Совет Магистериума выпустил эдикт, призывающий наказывать смутьянов изображением калёным железом либо широким палаческим ножом креста на самом видном месте – на лице, дабы показать, что никакой выдуманный бог защитить своих проповедников не может. Эдикт тоже вышел боком: вскоре крещёные сами начали уродовать лица, почитая это за некий божественный знак, по которому они после смерти попадут не в Ад, как все прочие, а в какое-то другое, тайное место. И как не объясняли людям магистры, что никакие знаки, поставленные на теле, не влияют на собственно душу – «крещение» лиц прижилось.

Фабиус не имел пока собственного мнения о ереси крещёных.
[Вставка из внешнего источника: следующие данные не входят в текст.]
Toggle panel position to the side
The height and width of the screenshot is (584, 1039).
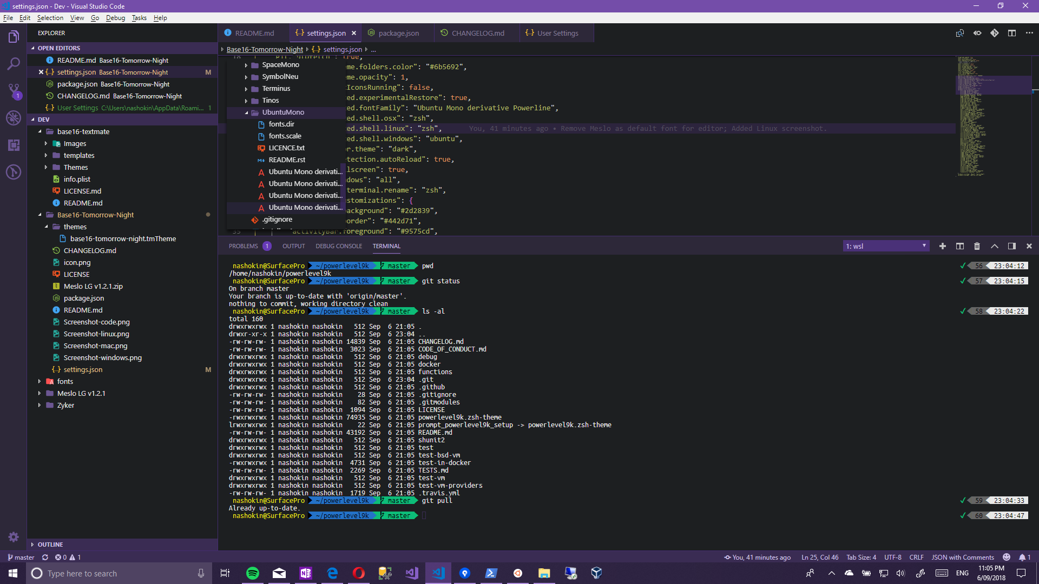pos(1011,246)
Он понимал опасения Совета Магистериума: толпа, как собака, помани самым несусветным – она и пойдёт. Однако чума казалась магистру гораздо более серьёзной проблемой, чем нелепые людские россказни. Потому к версии «я расследую здесь ересь» он решил прибегнуть только в крайнем случае. Для начала же он предложит префекту простое объяснение своего визита: в Дабэне чума, и Совет Магистериума беспокоится, готова ли провинция принять беженцев. Некое официальное уточнение ролей, не более. А если префект поинтересуется, почему к нему не обратились через ангонского магистра Ахарора Скромного, то Фабиус просто сошлётся на дряхлость «официального» мага.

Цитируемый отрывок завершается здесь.